Member eligibility may be verified through One Health Port at www.onehealthport.com or through the CHPW care management portal at https://jiva.chpw.org. For those organizations that do not have internet access please contact Customer Service at 1-800- 440-1561. Benefit information may be viewed on our State Programs web site or on our Medicare Advantage web site.

Hospitals may enter information about hospital admission notifications via the Care Management Portal at https://jiva.chpw.org. or you may use Community Health Plan’s Hospital Notification form or you may submit your own form as long as the following information is included:

  • Enrollee’s full name
  • Enrollee’s date of birth
  • Enrollee’s Social Security Number
  • Enrollee’s Community Health Plan ID number (if known)
  • Date and time of admission
  • Discharge date (if known)
  • Admit type
    • Planned: routine or elective admission
    • Urgent: direct admission or transfer from another facility
    • Emergent: admitted through the emergency department
  • Newborn information: sex; date delivered, type of delivery (vaginal or C-section); bed type (regular or special care nursery/NICU)
  • Admitting provider name
  • Admitting diagnosis
  • Facility name
  • Facility contact’s name, phone, and fax numbers (usually the person responsible for submitting the notification)

The preferred method for notification is the Care Management Portal or notifications may be faxed to
206-652-7078.

Hospital Inpatient Notification Document:

Eligibility, benefit, and medical necessity evaluation may be done prior to admission, concurrently, or through the review of claims, as applicable. For all enrollees, including Medicare beneficiaries, Care Management staff will coordinate delivery of denial notices by hospital Utilization Review (UR) staff.

Outpatient hospital services do not require hospital notification to Community Health Plan, but may require prior authorization.

Concurrent Review

During the inpatient hospitalization, the enrollee's clinical progress is reviewed by a concurrent review coordinator using clinical criteria approved by Community Health Plan. Frequency of reviews varies according to the enrollee's clinical course. Reviews are accomplished through faxed records from the facility or via notes and documents submitted to Community Health Plan via the Care Management Portal.

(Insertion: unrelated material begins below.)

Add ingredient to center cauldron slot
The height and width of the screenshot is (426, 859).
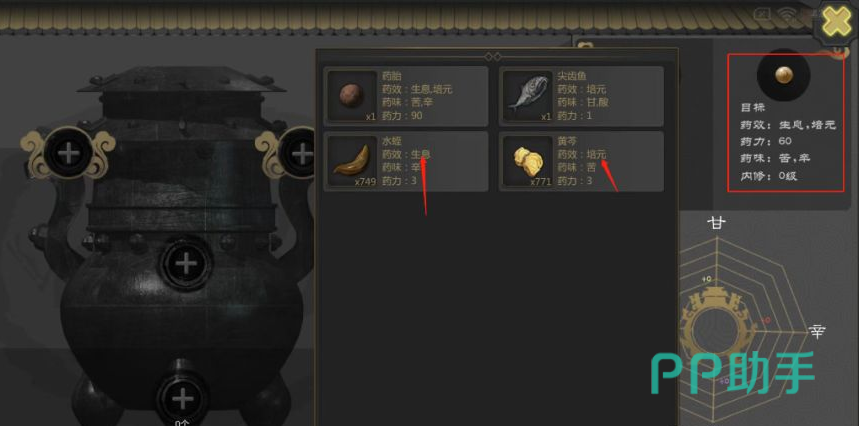point(186,264)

Discharge Planning Coordination

Discharge planning needs are identified through the concurrent review process or by referral from someone on the enrollee's care team. The extent of the concurrent review coordinator’s direct role in planning and arranging post discharge care varies with the enrollee's needs and includes a collaborative approach with the hospital staff, care team, enrollee and family, and community resources as appropriate.

Emergency Room Care

No referrals or authorizations are required for treatment for an emergency medical condition that manifests itself by acute symptoms of sufficient severity, including severe pain that a prudent layperson, who possesses an average knowledge of health and medicine, could reasonably expect the absence of immediate medical attention to result in any of the following:

  • Placing the health of the patient, or with respect to a pregnant woman, the health of the woman or her unborn child, in serious jeopardy.
  • Serious impairment of bodily functions.
  • Serious dysfunction of any bodily organ or part.

Pre-Existing Condition Review (Basic Health and Washington Health Plan Only)

A pre-existing condition waiting period exists for enrollees whose health coverage is provided by Basic Health or Washington health Plan. Generally, the pre-existing condition waiting period is nine months from the day coverage with Community Health Plan begins unless creditable coverage applies. The PEC waiting period applies to all services (including services provided by the PCP) except for maternity care, prescription drugs, and oxygen therapy. A patient’s pre-existing condition diagnoses are available for viewing through the Care Management Portal by hovering over the “Pre-Existing Condition” hyperlink in the “My Patients” view section.